Improve CachingParser performance
Open, Needs TriagePublic

Description

This task is an umbrella for several performance improvements to the new parser.

TODO: Tweak caching: try to avoid stampedes, increase TTL; also, try to cache all the ASTs at the same time and maybe use WANCache.

Event Timeline

Daimona created this task.Oct 2 2019, 11:27 AM
Restricted Application added a subscriber: Aklapper. · View Herald TranscriptOct 2 2019, 11:27 AM

Change 540383 had a related patch set uploaded (by Daimona Eaytoy; owner: Daimona Eaytoy):
[mediawiki/extensions/AbuseFilter@master] Log deprecated vars in the cached phase in the new parser

https://gerrit.wikimedia.org/r/540383

Change 540145 had a related patch set uploaded (by Daimona Eaytoy; owner: Daimona Eaytoy):
[mediawiki/extensions/AbuseFilter@master] Replace array_map with foreach

https://gerrit.wikimedia.org/r/540145

Change 540385 had a related patch set uploaded (by Daimona Eaytoy; owner: Daimona Eaytoy):
[mediawiki/extensions/AbuseFilter@master] Remove AFPData::dup

https://gerrit.wikimedia.org/r/540385

Daimona claimed this task.Oct 2 2019, 12:32 PM
Daimona updated the task description. (Show Details)Oct 3 2019, 6:55 PM

Change 540145 merged by jenkins-bot:
[mediawiki/extensions/AbuseFilter@master] Replace array_map with foreach

https://gerrit.wikimedia.org/r/540145

Change 540385 merged by jenkins-bot:
[mediawiki/extensions/AbuseFilter@master] Remove AFPData::dup

https://gerrit.wikimedia.org/r/540385

XHGui is currently broken (T240066), but I think that the best we can do is cache all ASTs together.

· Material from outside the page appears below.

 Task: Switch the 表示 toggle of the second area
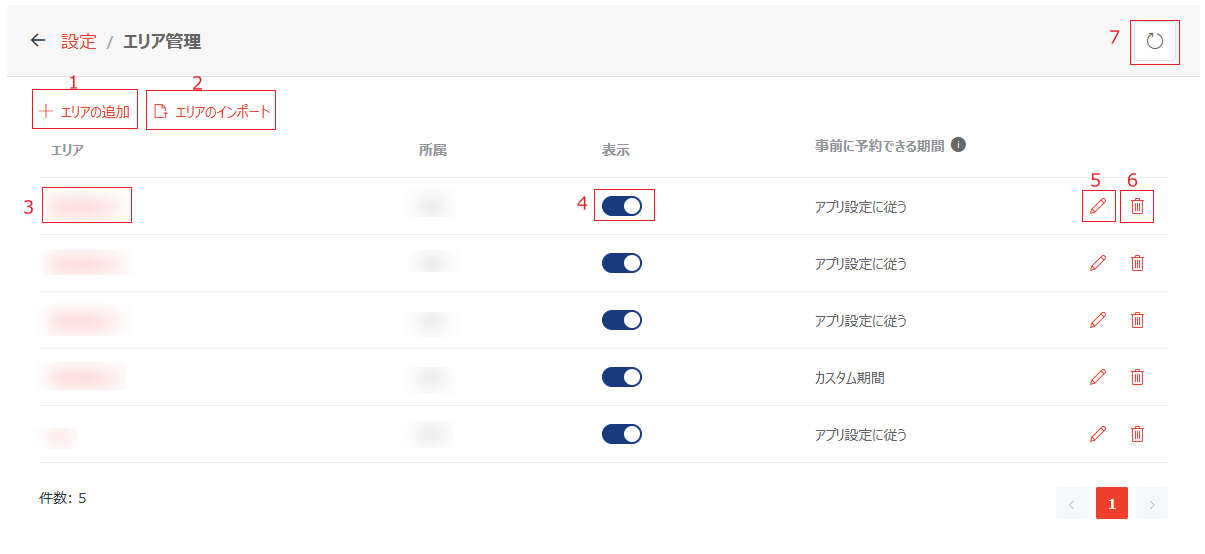(x=622, y=263)
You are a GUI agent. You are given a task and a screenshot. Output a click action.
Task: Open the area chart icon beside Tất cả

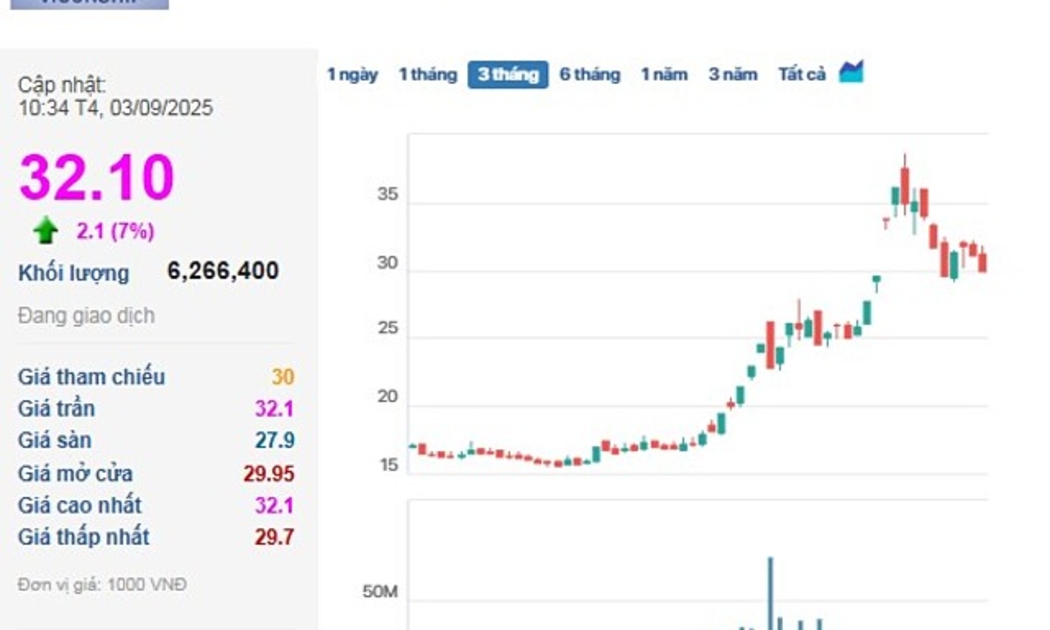tap(851, 72)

For a wiki as big as enwiki, this would mean one hit to memcached for every request, instead of 197. A possible implementation:

  • First of all, we should factor out a method like getAllFilters from AbuseFilterRunner::checkAllFilters
  • Then, we'd need a helper method to build a cache key from a list of local/global filters
  • In checkAllFilters, we first check if there's anything stored in that key.
    • If so, we retrieve the data (which would be a list of ASTs) and give the AST to the parser (as opposed to passing the bare content of the filter)
    • If the key is empty, we should set it at the end of checkAllFilters; we'd need a method to retrieve the AST from the parser, after the parsing is done.
  • Whenever a filter is modified, the key isn't valid anymore, so we have two options:
    • Invalidate the key altogether
    • Since, when saving a filter, we will also parse it to check syntax, we may selectively replace the AST for that filter and re-cache. Note, this would have to happen *after* the filter is saved, to avoid caching when the edit fails (maybe in a DeferredUpdate?)

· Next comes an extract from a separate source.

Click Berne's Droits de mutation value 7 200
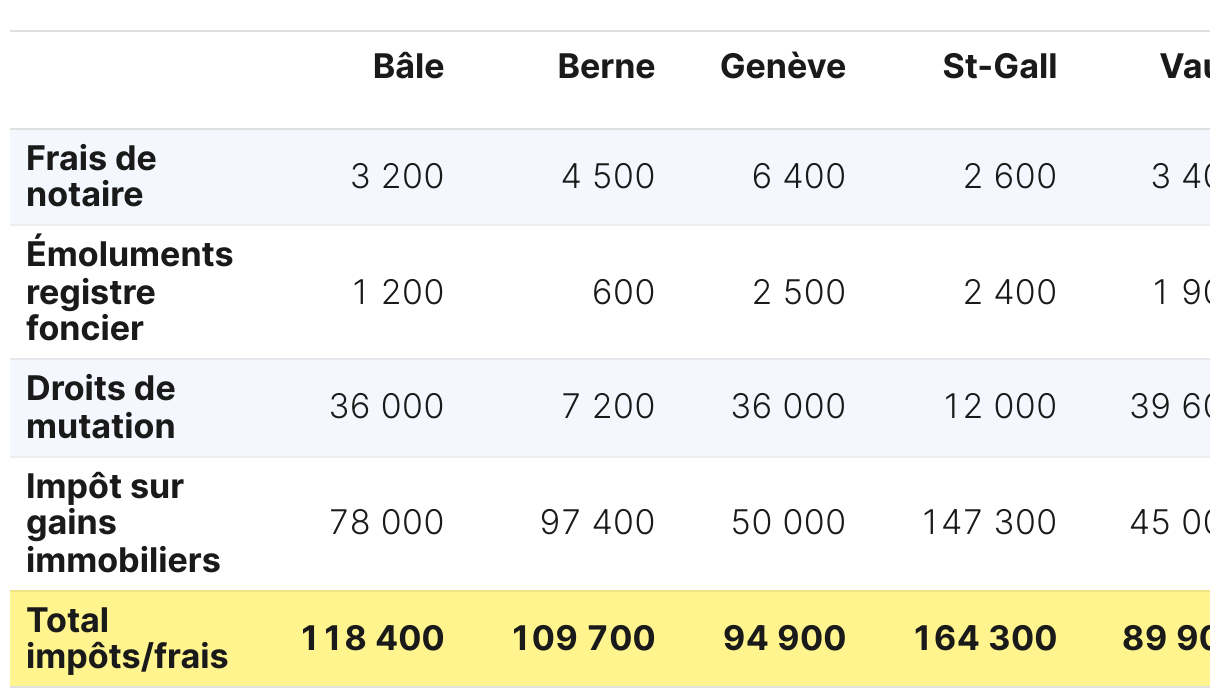The height and width of the screenshot is (698, 1220). click(608, 407)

For some of the steps above, we need new methods in the Parser class. The main problem is the presence of the old parser, which could force us to add some hacks.

Change 540383 merged by jenkins-bot:
[mediawiki/extensions/AbuseFilter@master] Log deprecated vars in the cached phase in the new parser

https://gerrit.wikimedia.org/r/540383

I will investigate whether it's feasible to cache all ASTs at the same time.